Willow’s Lately I Feel Everything proves emo isn’t dead

On her fourth solo album, 20-year-old Willow collaborates with Travis Barker and Avril Lavigne to give pop-punk a soulful spin.

By Emily Bootle

If the last time you heard from Willow Smith was in 2010, when she was just ten years old and performing her breakout hit “Whip My Hair”, you might be surprised when you hear her new album, Lately I Feel Everything. Now 20, Willow has found her voice in collaboration with pop-punk veterans Travis Barker (of Blink-182) and Avril Lavigne, and has produced a brisk record of powerful, catchy emo-fusion.

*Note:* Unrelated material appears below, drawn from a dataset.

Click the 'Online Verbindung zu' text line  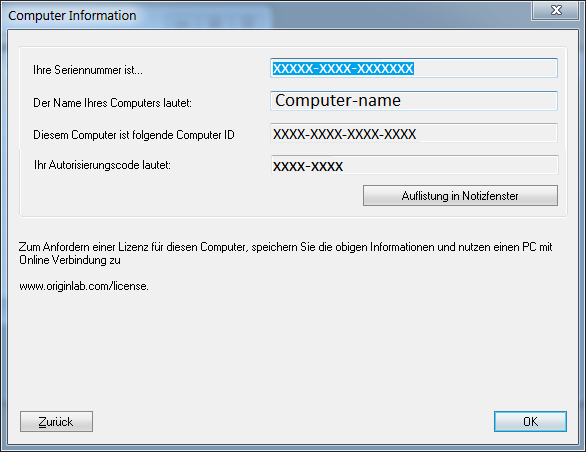click(70, 260)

Willow’s eponymous third album of 2019 was a wash of soulful psychedelia, fluctuating between spacey and dense: but there were signs that she was capable of something heavier and more granular in bursts of electric guitar. Lately I Feel Everything launches straight into a driving guitar riff on “Transparent Soul”, with Willow’s vocal mimicking its rhythm. On “Gaslight”, she takes off at an even quicker pace, all relentless drums and theatrical melodies, and translates emo sensibilities and moods for 2021.

The album is full of energetic Gen-Z angst: “F**k You” is just an interlude, but is instrumental in shaping the mood of the record, as Willow shouts a capella over crashing drum kit. “Lipstick” is similarly sparse and heavy, as Willow’s soprano belt is interspersed with a throbbing bass riff that descends into a wailing, gothic chorus.

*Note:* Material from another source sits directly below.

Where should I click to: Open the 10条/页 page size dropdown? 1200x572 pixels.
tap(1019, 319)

But while Lately I Feel Everything is clearly part of the wider emo and pop-punk revival, this is not simply pastiche or nostalgia: Willow merges these references with the more soulful elements of her previous work, and with slow-jam, the Weeknd-style R&B. “Naive” opens slowly with a shoe-gaze-y guitar and a static melody that has none of Blink-182’s theatre. Yet lyrically it remains introspective and moody: “Life’s a movie, and it sucks, but I can’t stop watching.” The chorus opens out into an ethereal scream. Later, we realise it’s political: “We got shot by rubber bullets at a protest in the Bronx.” The genre-bending and confidence of the slow tempo are a powerful statement of Willow’s identity.

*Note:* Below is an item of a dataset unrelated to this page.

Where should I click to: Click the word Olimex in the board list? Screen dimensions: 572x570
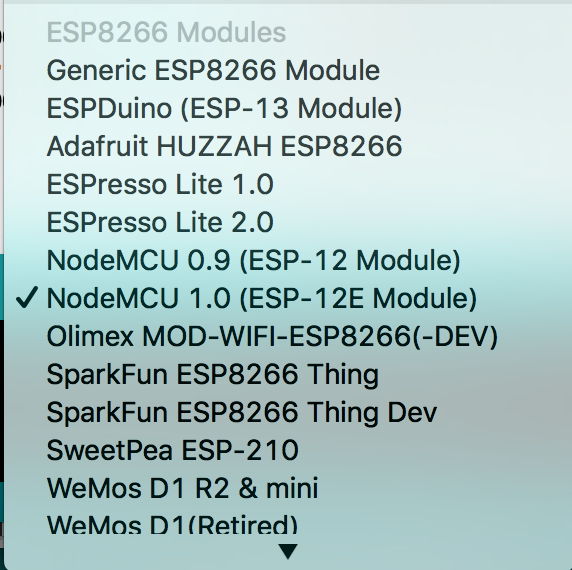[90, 336]
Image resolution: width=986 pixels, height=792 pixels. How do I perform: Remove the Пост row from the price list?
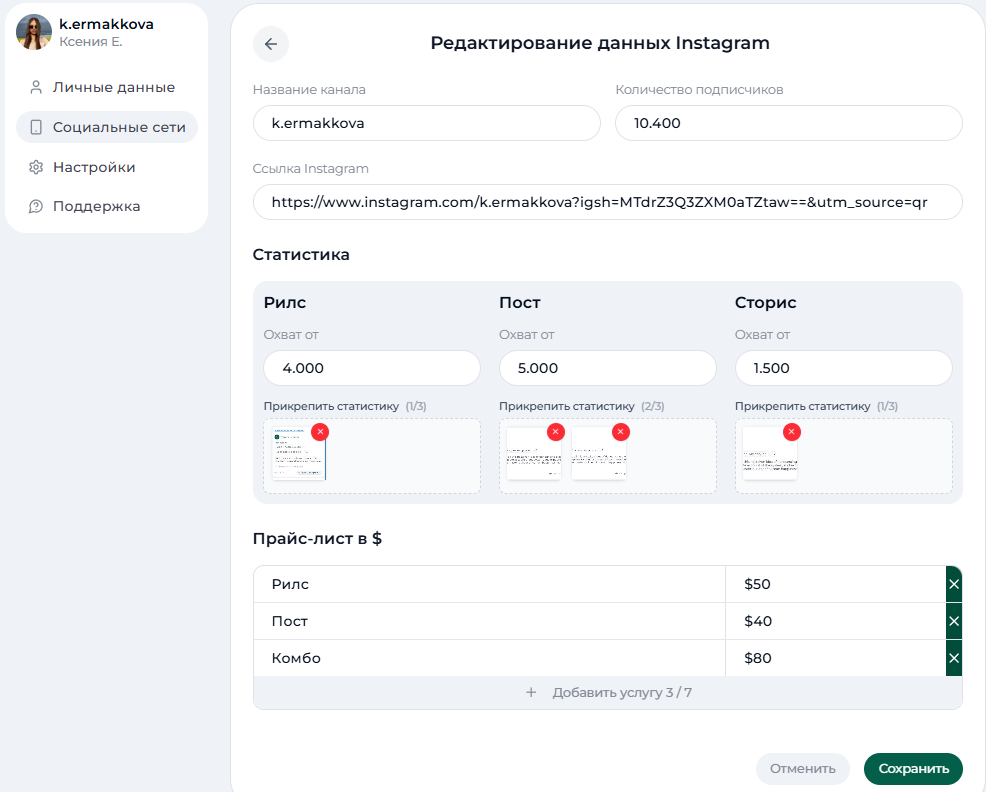coord(952,621)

On the penultimate track, “Grow”, Willow collaborates with Lavigne in a self-acceptance jam: “I’ve been putting work in, healing myself/Still got room to grow/I’ve been really searching, еmotional wealth/Honestly my heart is brokе/I just need to grow, grow, grow.” Musically, it’s Avril through and through: an irresistible chorus line, heavy guitar and drums, up-tempo with an optimistic melody. And although adolescent rage will never be fully gone, lyrically, of course, it’s far removed from the outright misery of the early 2000s. As well as stepping towards a defined musical identity, with Lately I Feel Everything Willow shows us that emo is not dead, it just sounds a little different this time.